Coincide con esa cronología del aire la organización de una marcha en la esquina de Paraguay y Córdoba: víctimas del despojo de ahorros y trabajos por el crack, la gente allí congregada planea caminar hacia el Este, atravesando el centro de la ciudad, haciendo bramar a golpes las empalizadas de chapa con que los bancos intentan proteger sus fachadas. Portan estandartes, cacerolas, piedras y pedazos mayores de escombro. Los empleados de la radio observan el panorama: “Arriba el cielo mutante nos aplasta; abajo los manifestantes van a convertir todo en un infierno para recuperar lo que es suyo, y está bien…”, dice uno de ellos. Los otros ni le contestan. Uno de ellos, que ha estado con el que habla durante aquella jornada de octubre en Buenos Aires, recuerda la cifra: “esto revienta”.

…la gente allí congregada planea caminar hacia el Este, atravesando el centro de la ciudad, haciendo bramar a golpes las empalizadas de chapa con que los bancos intentan proteger sus fachadas.

Parece haber un debate en la congregación de abajo, que demora el inicio de la marcha. Unos proponen cancelar el plan por la amenaza del cielo; nada arredra a otros, que insisten en seguir adelante. Prevalece esta última idea. Además, han llegado al lugar organizaciones de izquierda; son columnas tupidas, dispuestas, belicosas. La marcha comienza.

A los tres o cuatro minutos, también la tormenta. Agazapada, ésta espera a los manifestantes y los sorprende con los primeros estallidos en la esquina de Córdoba y Corrientes, en las veredas de la Bolsa de Comercio; los caminantes apenas han recorrido cien metros. Los fuertes vientos del Norte y la lluvia torrencial los barren y silencian su protesta. También sacuden y empapan a los tres empleados de la radio que están parados, inmóviles, en el balcón. Son diez o quince minutos dantescos. El ruido y la furia de la tempestad se mezclan con gritos de los manifestantes; algunos de éstos, además, lloran. Ciertamente atormentados, exteriorizan un dolor. Los tres empleados de la radio sólo miran, paralizados por su misma percepción; hay en ellos impotencia, acaso guardan culpa. 

La tormenta llega por fin a su epílogo, escrito por unas últimas gotas y el trinar de pájaros. Los empleados de la radio dejan el balcón, ingresan a la oficina por el inmenso portal cuyas cortinas se han empapado también; ni siquiera se secan, sólo se sirven café de la jarra de una cafetera eléctrica, encienden unos cigarrillos y fuman. Uno de ellos bebe un sorbo de licor de la petaca que tiene guardada en su maletín y convida a los otros. Sin cruzar palabra, bajan las escaleras de la radio, salen a la peatonal Córdoba y observan el paisaje: gente empapada, banderas rotas, sillas de plástico revolcadas en la calle, ramas de árboles, desagües tapados, barro y mugre. 

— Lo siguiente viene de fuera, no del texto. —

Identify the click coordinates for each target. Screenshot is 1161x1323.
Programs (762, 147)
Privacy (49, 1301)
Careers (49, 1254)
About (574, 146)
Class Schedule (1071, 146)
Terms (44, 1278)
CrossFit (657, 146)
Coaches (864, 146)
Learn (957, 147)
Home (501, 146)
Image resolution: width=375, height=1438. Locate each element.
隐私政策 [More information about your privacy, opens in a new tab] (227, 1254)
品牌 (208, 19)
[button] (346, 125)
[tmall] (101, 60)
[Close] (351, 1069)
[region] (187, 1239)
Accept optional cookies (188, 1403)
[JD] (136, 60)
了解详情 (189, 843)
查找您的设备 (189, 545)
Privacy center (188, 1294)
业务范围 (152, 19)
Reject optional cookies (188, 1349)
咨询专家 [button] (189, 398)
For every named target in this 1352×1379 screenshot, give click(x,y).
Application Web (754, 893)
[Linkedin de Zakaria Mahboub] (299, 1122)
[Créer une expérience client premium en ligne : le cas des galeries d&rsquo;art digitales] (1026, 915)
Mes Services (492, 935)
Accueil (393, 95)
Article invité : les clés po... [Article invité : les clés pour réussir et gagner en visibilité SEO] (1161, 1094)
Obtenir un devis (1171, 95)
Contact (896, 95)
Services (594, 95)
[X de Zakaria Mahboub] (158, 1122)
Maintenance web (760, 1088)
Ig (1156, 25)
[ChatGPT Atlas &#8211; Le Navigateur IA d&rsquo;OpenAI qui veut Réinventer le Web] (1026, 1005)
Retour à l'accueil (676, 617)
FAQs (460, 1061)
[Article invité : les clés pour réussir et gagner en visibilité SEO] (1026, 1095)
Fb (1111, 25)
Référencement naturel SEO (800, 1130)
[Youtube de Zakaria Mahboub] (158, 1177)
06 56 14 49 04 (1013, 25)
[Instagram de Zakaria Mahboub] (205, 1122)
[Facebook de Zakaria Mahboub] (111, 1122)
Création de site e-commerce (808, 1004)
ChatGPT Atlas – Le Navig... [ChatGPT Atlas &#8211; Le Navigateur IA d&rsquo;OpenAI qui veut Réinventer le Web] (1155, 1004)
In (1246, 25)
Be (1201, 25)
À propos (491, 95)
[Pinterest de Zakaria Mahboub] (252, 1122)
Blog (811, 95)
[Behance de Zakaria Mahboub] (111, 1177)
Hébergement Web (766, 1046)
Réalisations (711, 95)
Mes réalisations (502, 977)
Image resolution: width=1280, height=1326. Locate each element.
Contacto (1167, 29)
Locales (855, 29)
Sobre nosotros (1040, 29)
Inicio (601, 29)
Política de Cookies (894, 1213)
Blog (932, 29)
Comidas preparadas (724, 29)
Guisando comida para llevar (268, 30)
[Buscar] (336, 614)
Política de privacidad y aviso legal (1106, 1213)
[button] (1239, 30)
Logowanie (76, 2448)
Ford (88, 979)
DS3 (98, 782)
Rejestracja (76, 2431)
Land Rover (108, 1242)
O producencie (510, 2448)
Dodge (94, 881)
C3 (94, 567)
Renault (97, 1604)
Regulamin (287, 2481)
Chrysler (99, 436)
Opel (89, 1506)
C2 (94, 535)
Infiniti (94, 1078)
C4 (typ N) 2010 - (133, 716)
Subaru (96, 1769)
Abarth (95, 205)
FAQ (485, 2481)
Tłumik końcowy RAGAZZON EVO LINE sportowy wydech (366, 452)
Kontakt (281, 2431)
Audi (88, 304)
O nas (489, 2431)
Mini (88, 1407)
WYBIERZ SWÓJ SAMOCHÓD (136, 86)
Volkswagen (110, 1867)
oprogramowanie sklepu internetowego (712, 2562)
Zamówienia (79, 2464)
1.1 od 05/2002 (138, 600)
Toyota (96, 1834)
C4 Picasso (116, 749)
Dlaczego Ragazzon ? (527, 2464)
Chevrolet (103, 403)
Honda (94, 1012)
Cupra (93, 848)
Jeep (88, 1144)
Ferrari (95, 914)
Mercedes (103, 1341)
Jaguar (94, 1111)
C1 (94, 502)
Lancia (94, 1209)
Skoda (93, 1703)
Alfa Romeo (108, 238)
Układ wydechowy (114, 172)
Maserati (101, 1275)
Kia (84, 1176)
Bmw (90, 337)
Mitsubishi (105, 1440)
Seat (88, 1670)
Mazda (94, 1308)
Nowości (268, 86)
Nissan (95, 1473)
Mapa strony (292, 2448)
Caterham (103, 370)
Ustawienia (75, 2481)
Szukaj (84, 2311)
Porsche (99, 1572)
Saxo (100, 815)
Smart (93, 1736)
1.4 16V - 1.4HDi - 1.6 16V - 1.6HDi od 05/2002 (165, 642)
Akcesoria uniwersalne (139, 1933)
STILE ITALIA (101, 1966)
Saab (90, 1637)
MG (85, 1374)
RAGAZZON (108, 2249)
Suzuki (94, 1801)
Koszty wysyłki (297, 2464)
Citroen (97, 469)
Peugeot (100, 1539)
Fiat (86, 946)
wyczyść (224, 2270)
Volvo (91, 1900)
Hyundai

Caminan hacia la esquina de Entre Ríos, donde el florista acomoda claveles y rosas que ha logrado salvar del desastre. También a él la tormenta lo ha sorprendido y, con inclemencia, ha arrojado decenas de flores a las baldosas de la peatonal. Arruinadas, esas flores —que minutos antes fulguraban y eran un signo de amor, afecto y promesa de bien— ahora son despojos. Sin dejarse atrapar por la adversidad, el florista les cuenta que después de cada súbita tempestad su trabajo es el de siempre: acondicionar los ramos y ver qué queda en flor para, al otro día, pensar en una nueva subasta. Los empleados de la radio lo miran con incredulidad. La moza de un bar, que ha salido a curiosear los estragos causados por la tormenta, esquiva una marquesina derribada por el viento y le dice al florista: “¿Viste Luis? siempre que llovió, paró…”

“Sí, pero estas tempestades siempre vuelven…”, contesta el florista y, a los cuatro vientos, grita: “¡Flores!”.